Consider an application which presents the user with a
number of child windows or 'views', of which only one (the
active window) can receive the keyboard focus at a time. It
would in this case make sense to give the active/focus
window a higher priority than the others, if concurrent
activity in other windows is likely to impede the
responsiveness of the one with which the user is interacting
at that time. This can be achieved quite easily by assigning
each window its own 'worker' thread and setting the priority
of the active/focus window thread higher than that of its
siblings. In this case the thread for the active window will
receive the processor resource that it requires without
OS/2 Threads Cookbook page 5
interference from the other windows, aiding in the perceived
responsiveness of the application.
Actual overall efficiency can be achieved by overlapping
processor intensive tasks with those for input/output eg.
disk I/O. OS/2, as a true pre-emptive multitasking system,
can balance the priorities between processes to maximize
throughput but it is the application's responsibility to
separate within itself lengthy I/O tasks from processor
intensive ones, and especially those likely to interfere
with servicing of the system message queue (more on this
important area later). For example, if a user initiates a
lengthy file open/save operation or printing activity it
should be possible to interrupt this activity if the user
changes his/her mind, or still interact with other facets of
the application in parallel with the I/O activity. Failure
to split this activity off from the primary thread can even
inhibit the user's ability to switch to another unrelated
application on the desktop. In this case, it may be
advantageous to spawn a thread specifically for servicing
the disk or printer asynchronously. The main thread could
then off-load such tasks and 'queue' them to a background
thread, and get on business of interacting with the user.
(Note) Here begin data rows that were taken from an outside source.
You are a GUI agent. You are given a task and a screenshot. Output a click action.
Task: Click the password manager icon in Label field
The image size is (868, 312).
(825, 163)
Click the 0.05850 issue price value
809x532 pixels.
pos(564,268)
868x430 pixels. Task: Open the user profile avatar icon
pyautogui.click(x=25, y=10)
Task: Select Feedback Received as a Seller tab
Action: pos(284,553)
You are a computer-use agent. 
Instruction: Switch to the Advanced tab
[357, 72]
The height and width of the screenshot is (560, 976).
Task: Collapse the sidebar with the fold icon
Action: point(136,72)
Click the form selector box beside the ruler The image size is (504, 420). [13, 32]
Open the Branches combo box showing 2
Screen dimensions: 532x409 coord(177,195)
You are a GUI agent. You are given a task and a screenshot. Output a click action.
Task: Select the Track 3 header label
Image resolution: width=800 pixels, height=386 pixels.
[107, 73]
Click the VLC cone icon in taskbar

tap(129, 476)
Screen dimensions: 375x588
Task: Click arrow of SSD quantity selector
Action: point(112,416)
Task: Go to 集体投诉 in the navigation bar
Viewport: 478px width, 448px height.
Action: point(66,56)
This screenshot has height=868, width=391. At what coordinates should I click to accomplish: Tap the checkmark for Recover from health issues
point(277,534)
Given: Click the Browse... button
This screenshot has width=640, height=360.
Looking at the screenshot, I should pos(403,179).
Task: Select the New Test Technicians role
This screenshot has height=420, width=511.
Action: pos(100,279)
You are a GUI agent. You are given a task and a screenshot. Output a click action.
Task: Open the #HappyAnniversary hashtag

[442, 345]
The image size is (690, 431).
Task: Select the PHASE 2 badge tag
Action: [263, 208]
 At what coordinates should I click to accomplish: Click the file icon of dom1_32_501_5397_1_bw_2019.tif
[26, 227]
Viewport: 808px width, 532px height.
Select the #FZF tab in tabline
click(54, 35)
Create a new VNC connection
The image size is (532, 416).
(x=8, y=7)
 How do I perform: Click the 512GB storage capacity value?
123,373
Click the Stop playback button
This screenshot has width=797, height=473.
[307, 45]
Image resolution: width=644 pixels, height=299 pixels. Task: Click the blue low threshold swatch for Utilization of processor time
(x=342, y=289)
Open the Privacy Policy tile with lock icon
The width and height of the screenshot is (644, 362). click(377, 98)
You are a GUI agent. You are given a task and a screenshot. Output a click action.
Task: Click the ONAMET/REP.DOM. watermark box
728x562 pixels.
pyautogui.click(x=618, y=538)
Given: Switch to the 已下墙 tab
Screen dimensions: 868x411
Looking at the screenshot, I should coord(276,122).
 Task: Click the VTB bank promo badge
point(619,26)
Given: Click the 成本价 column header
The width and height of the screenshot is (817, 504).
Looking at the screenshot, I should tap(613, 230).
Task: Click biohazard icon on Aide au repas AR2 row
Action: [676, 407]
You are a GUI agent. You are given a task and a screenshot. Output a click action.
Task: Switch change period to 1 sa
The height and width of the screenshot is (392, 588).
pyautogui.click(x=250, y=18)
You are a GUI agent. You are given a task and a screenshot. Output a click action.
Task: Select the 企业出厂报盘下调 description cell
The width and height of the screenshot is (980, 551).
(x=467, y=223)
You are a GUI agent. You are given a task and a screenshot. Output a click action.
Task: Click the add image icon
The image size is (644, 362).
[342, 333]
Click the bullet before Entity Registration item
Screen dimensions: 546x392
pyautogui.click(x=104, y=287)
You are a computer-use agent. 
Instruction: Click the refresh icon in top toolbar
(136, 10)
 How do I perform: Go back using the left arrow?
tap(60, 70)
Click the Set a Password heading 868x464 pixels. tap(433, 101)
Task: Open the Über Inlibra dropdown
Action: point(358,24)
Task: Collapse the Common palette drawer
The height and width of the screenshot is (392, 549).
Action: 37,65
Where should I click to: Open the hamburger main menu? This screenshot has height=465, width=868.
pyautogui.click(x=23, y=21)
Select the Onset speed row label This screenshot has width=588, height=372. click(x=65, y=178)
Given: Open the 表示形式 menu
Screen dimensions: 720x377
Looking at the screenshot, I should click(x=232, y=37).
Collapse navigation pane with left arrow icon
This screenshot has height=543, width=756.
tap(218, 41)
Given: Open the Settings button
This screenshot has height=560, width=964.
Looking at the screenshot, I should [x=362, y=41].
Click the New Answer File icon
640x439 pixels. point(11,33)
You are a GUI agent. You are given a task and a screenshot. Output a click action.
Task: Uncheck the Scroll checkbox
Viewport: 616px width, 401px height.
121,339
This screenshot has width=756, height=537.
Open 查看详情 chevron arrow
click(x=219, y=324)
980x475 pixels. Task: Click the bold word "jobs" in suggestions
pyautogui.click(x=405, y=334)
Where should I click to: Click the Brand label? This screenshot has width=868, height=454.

Note that in this case it makes no sense to have a number of
threads for a single resource (like a printer) as no
efficiency is gained.
It may be helpful to think of a one for one correspondence
between threads and 'resources' (be they windows or the disk
or a printer), with a 'master' thread interacting with the
user (and hence the system message queue). It is this
concept of resource based threads that will be expounded
upon in the following.
Message queues ______________
Presentation Manager (among other GUI systems) has a message
switching architecture to facilitate the routing of messages
of different types among the 'windows' that make up the
presentation layer for OS/2. An application can receive
messages from the system eg. when a user attempts to re-size
a window, or can send messages to itself or other windows in
the system. Messages can either be SENT (explicitly with
WinSendMsg or implicitly with a large number of other API
calls eg. WinSetWindowText) or POSTed (with WinPostMsg).
Sent messages (and those API calls that result in sent
messages) will be turned into direct calls to the window
procedure for the window specified in the send. Posted
messages on the other hand will be queued in the
application's message queue for deferred execution.
The application message queue is created by the application
itself with WinCreateMsgQueue and it is the act of doing so
OS/2 Threads Cookbook page 6
that distinguishes that application as a Presentation
Manager one (as opposed to a character mode application
executing in its own session). An application may create as
many message queues as desired provided that only one
message queue exists for each thread. Message queues other
than the primary one are optional in multi-threaded
applications and the following examples will attempt to
demonstrate where multiple application message queues might
be applicable.
Messages queued on a message queue (by the system or the
application itself) are un-queued with (generally) WinGetMsg
in a message loop and then dispatched to the appropriate
window procedure with WinDispatchMsg. This WinDispatchMsg
can be thought of as turning the POSTed message into a SEND
for immediate execution. In both cases, the window handle
given specifies the appropriate window procedure for that
message ... the association between window handle and
procedure (for other than pre-registered classes) is made by
the application with the combination of WinRegisterClass and
WinCreate(Std)Window.
The system message queue (of which there is only one for the
whole Presentation Manager session) is provided to queue
those 'messages' that will be subsequently distributed to
the appropriate application message queue(s) at such time
that the context of the message can be determined. The
primary consideration here is user input (both keyboard and
mouse actions) that may occur asynchronously to the
application message flow. The 'problem' for PM programs is
that the application processing of any message can itself
change the destination for keyboard and mouse messages
pending in the system message queue (eg. explicitly with
calls WinSetFocus or WinSetCapture) and thus it is only when
PM itself regains control from prior messages that it is
possible to determine the appropriate application queue in
which to place the keyboard or mouse message. In addition,
the program is responsible for processing messages dealing
with loss of focus and activation before other windows can
be activated. The implication for a PM program is that it
should always be available for processing user input events,
and process all incoming messages quickly.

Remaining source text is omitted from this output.